International career
- 1924–1934: Belgium / 10 / (1)

= Laurent Grimmonprez =

Belgian footballer

Laurent Georges Grimmonprez known as Flokke Grimmonprez (14 December 1902 in Gentbrugge, Ghent, Belgium - 22 May 1984) was a Belgian footballer. He played as a striker and inside-right for Royal Racing Club de Gand during the interwar period.

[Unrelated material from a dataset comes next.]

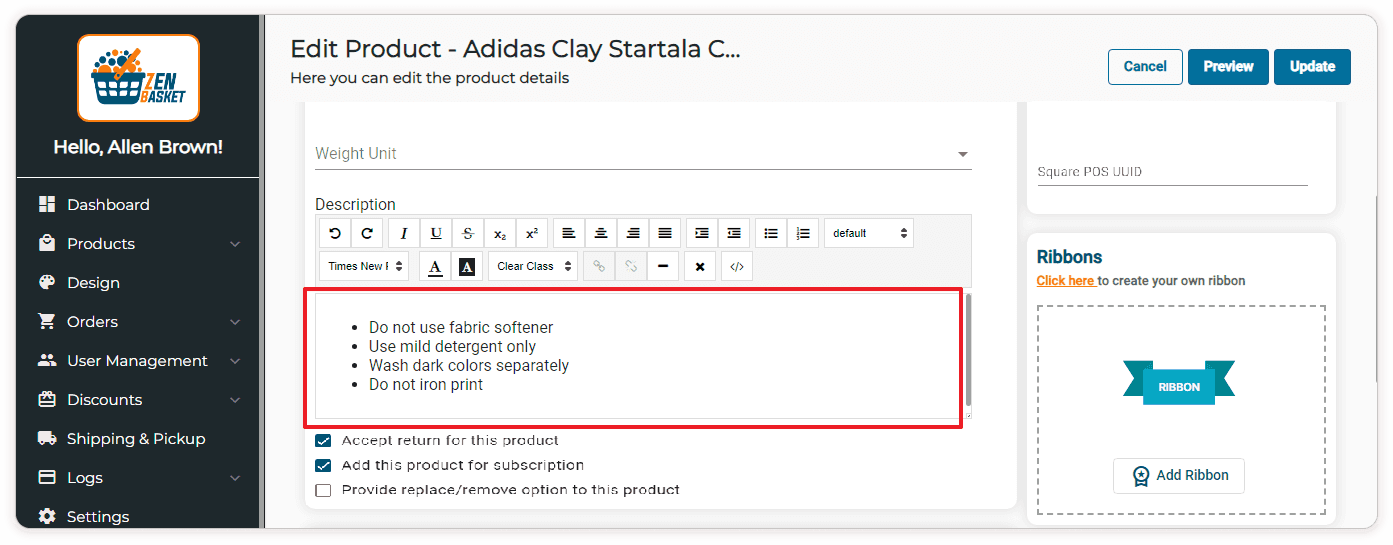Insert a numbered list

click(x=803, y=233)
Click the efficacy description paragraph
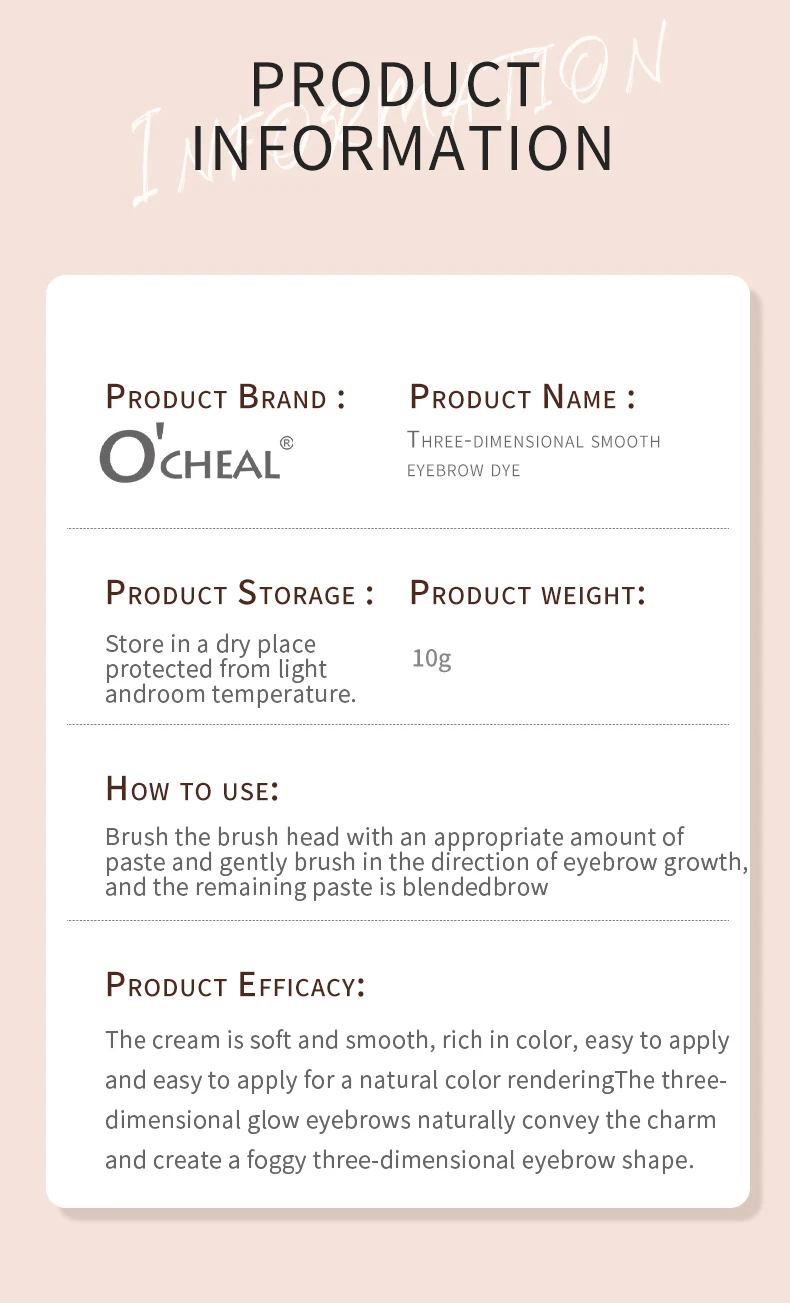The image size is (790, 1303). click(x=417, y=1100)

Grimmonprez played 10 games and scored one goal for the Diables Rouges. He was picked for the Olympic Games in 1924 in France and played in the World Cup in 1934 in Italy.

== Honours ==
- International from 1924 to 1934 (10 caps and 1 goal)
- Picked for the Olympic Games in 1924 (did not play)
- Participation in the 1934 World Cup (played 1 match)
- Top scorer in the Belgian First Division in 1926 (28 goals)
- Top scorer in the Belgian Second Division in 1931 (? goals)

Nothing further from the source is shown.